Last year I made ice-cream at home for the first time without the use of a machine. Its simple but requires time and effort, which are definitely worth it. Our all time favourite flavour is Mango, and there is something about Indian Mango ice-cream which sets it apart from Mango ice-cream I've eaten anywhere else. It simply tastes so much more mango-ey! The following is mom's recipe for Mango ice-cream. I made this ice-cream again this year.
Home-made Mango ice-cream:
You will need:
3 cups Whole milk
3 tbsp Sugar
2 tbsp Vanilla custard powder (Brand: Brown & Polson)
2 cups Sweetened condensed milk
1 Cup Mango Puree
2 Cups Heavy whipping cream
½ tsp Clear vanilla extract
¼ tsp Orange Red colour (powder preferably)
Hand-held electric beater, the one which can withstand heavy whipping.
Make a smooth paste of the custard powder and ¼ cup of milk. Bring remaining milk to a boil in a heavy saucepan. Add sugar and stir to dissolve. When the milk comes to a rolling boil, reduce heat and slowly stir in the custard mixture. Keep stirring till the milk thickens. The custard is ready when it coats the back of a spoon. Remove from heat and let cool completely.
While the custard is cooling, take a large bowl (which will fit into your freezer) and blend the mango puree with the condensed milk. Stir well to combine. Once the custard has cooled, add it to the puree-condensed milk mixture. Also add the heavy cream, the vanilla extract and food colour.
Cover and freeze for an hour.
What follows next is the important step…the 'churning' or whipping part. Since this ice-cream is made without an ice-cream maker, doing it right manually determines the final quality of the resulting ice-cream.
Remove bowl from freezer and using a hand beater, whip the mixture for 10 minutes at the highest speed on your beater. The mixture will begin to bubble because of the whipped cream. Return to freezer for another 30 minutes.

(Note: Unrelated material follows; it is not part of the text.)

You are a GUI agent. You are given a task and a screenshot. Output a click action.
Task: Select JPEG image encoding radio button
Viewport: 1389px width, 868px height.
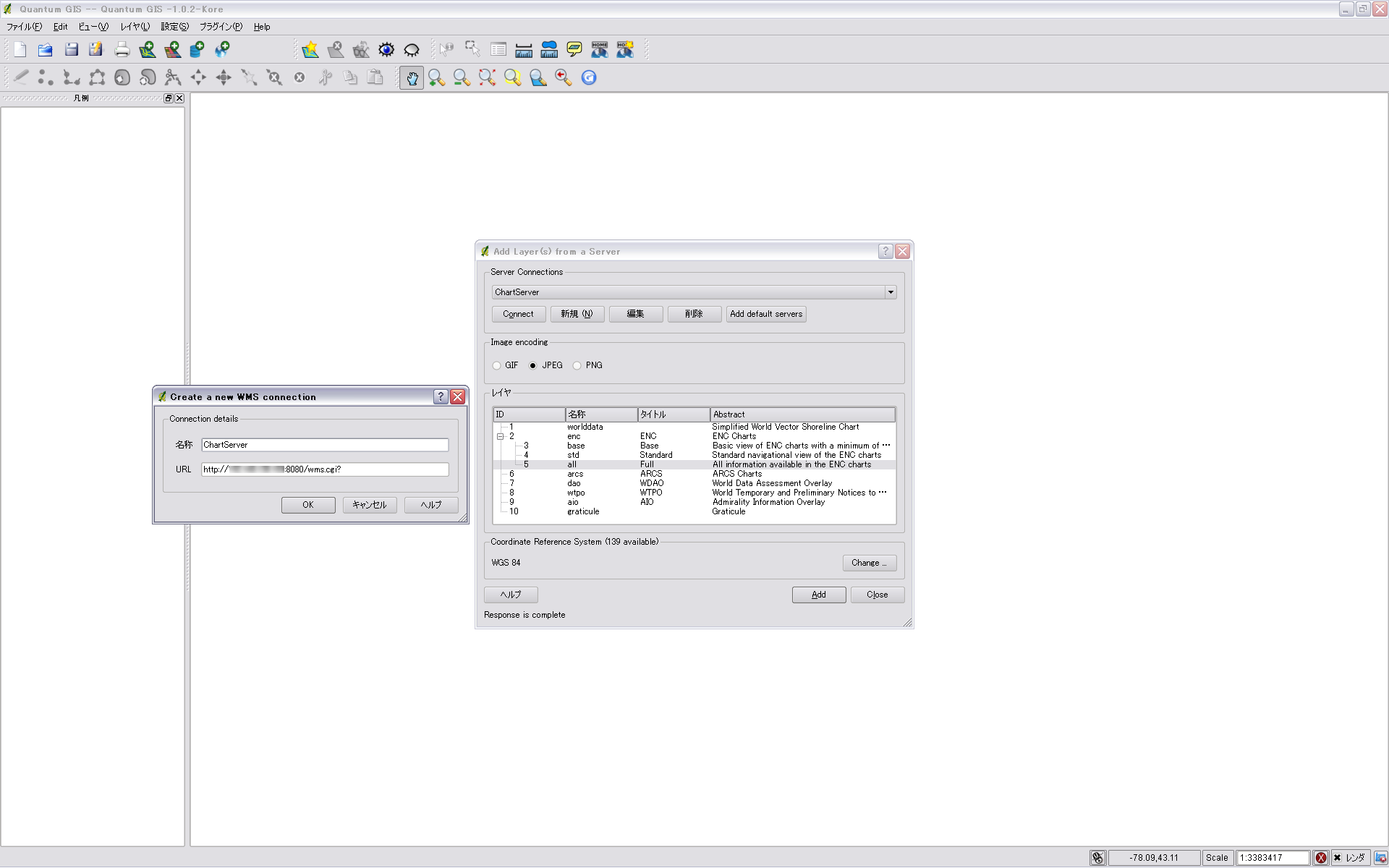coord(533,365)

Repeat the whipping process, but reduce time to 5 minutes. Return to freezer for 30 minutes.
This needs to be done 2 more times(once every 30 mins). By the third time your mixture would have thickened and would be harder to ‘churn’. Let your hand-mixer do its thing.
After the last churn, you can transfer ice-cream to containers and then freeze or return the same bowl to the freezer. Freeze overnight or for atleast 6 hours.
This ice-cream brought back very sweet memories. And at the rate we are eating the ice-cream I might have to make another batch very soon!